──────── Vorgelegter Text

Loslassen kann aber auch bedeuten, dass wir uns aus einer uns schädigenden Situation befreien. Wir können zu der Entscheidung kommen, loszulassen - wenn wir z.B. feststellen, dass das bisherige Leben unsere Bedürfnisse, unsere Pläne, nicht oder nur unvollkommen befriedigt wenn wir unglücklich sind.
Loslassen können ist eine reine „Kopf-Sache“. Wenn wir loslassen, entscheiden wir uns, unseren Blick weg von der uns belastenden Situation nach vorne zu richten. Loslassen heißt eine neue Blickrichtung bekommen. Jesus hat sein Leben losgelassen weil das Maß voll war, weil sein Auftrag ausgereizt war, weil nur mehr dieser letzte Schritt offen war, ein Schritt, den wir alle tun müssen, früher oder später, bewusst oder unbewusst. Das letzte Loslassen um frei zu sein für das Leben in seiner ganzen Fülle. Je früher wir das einüben, desto besser wird es uns auch gelingen so wie Jesus zu sagen: „Es ist vollbracht.“ Das drückt aus, dass es auch ihm schwer gefallen ist, und entlastet uns, wenn uns das Loslassen nicht immer auf Anhieb gelingt.

────────────────
──────── Bereitgestelltes Material

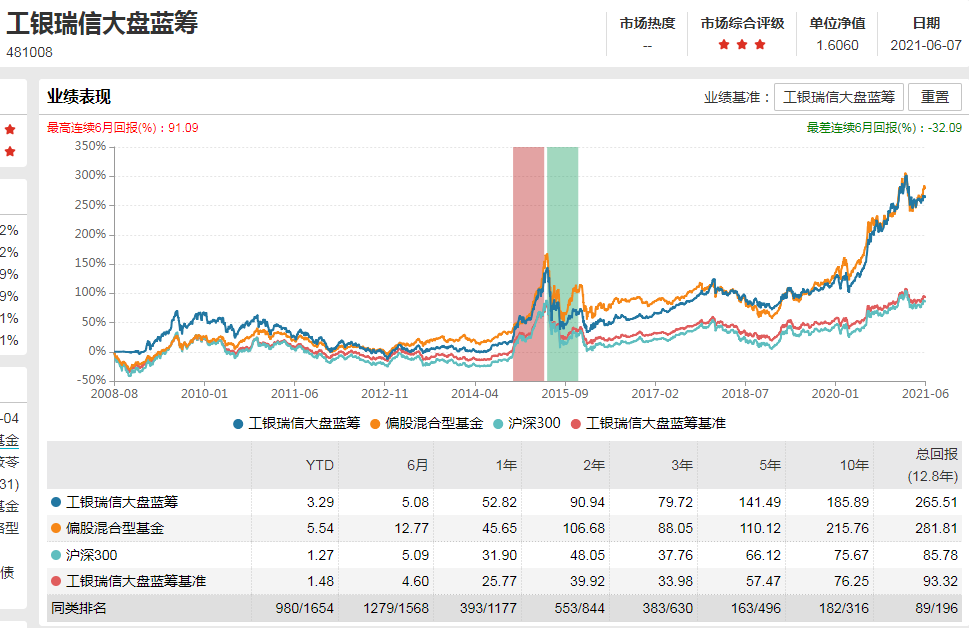
Task: Click the upper red star in left sidebar
Action: pos(10,130)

────────────────

**Ihre Aufgaben**
A. Beantworten Sie mithilfe des Textes über das Loslassen diese Fragen:
(i) Wann können wir laut dem Text zu der Entscheidung kommen, loszulassen?
(ii) Als was für eine Sache wird das Loslassenkönnen bezeichnet?
(iii) Welche Worte von Jesus werden zitiert?
B. Geben Sie aus dem Text über das Loslassen den Abschnitt von „Loslassen können ist“ bis einschließlich „auf Anhieb gelingt.“ unverändert aus.
C. Führen Sie den Text über das Loslassen im Anschluss an seinen letzten Satz weiter.
Das Material wird für die Bearbeitung nicht benötigt.

**Antworten je Aufgabe**
A.
(i) Wir können zu dieser Entscheidung kommen, wenn wir zum Beispiel feststellen, dass das bisherige Leben unsere Bedürfnisse und Pläne nicht oder nur unvollkommen befriedigt, wenn wir unglücklich sind.
(ii) Das Loslassenkönnen wird als eine reine „Kopf-Sache“ bezeichnet.
(iii) Zitiert werden die Worte „Es ist vollbracht.“

B.
Loslassen können ist eine reine „Kopf-Sache“. Wenn wir loslassen, entscheiden wir uns, unseren Blick weg von der uns belastenden Situation nach vorne zu richten. Loslassen heißt eine neue Blickrichtung bekommen. Jesus hat sein Leben losgelassen weil das Maß voll war, weil sein Auftrag ausgereizt war, weil nur mehr dieser letzte Schritt offen war, ein Schritt, den wir alle tun müssen, früher oder später, bewusst oder unbewusst. Das letzte Loslassen um frei zu sein für das Leben in seiner ganzen Fülle. Je früher wir das einüben, desto besser wird es uns auch gelingen so wie Jesus zu sagen: „Es ist vollbracht.“ Das drückt aus, dass es auch ihm schwer gefallen ist, und entlastet uns, wenn uns das Loslassen nicht immer auf Anhieb gelingt.

C.
Noch eine Hilfe, eine Motivation. Machen Sie eine Gewinn-Verlust-Rechnung:
Was gewinnen Sie, wenn Sie loslassen? Was verlieren Sie, wenn Sie loslassen?
Oder anders herum: Was verlieren Sie, wenn Sie nicht loslassen, was gewinnen Sie, wenn Sie nicht loslassen? Die Beantwortung dieser Fragen motiviert Sie einerseits, loszulassen und zeigt Ihnen andererseits, welche Ängste und Befürchtungen Sie haben, wenn Sie loslassen. Nehmen Sie sich diese Fragen mit nach Hause.
Jesus wird diese Rechnung vielleicht auch angestellt haben. Wie er sie gelöst hat, haben wir in der Leidensgeschichte gehört. Deshalb verehren wir heute auch das Kreuz als Zeichen dafür dass Jesus sein Leben losgelassen hat und wir alle mit ihm gewonnen haben.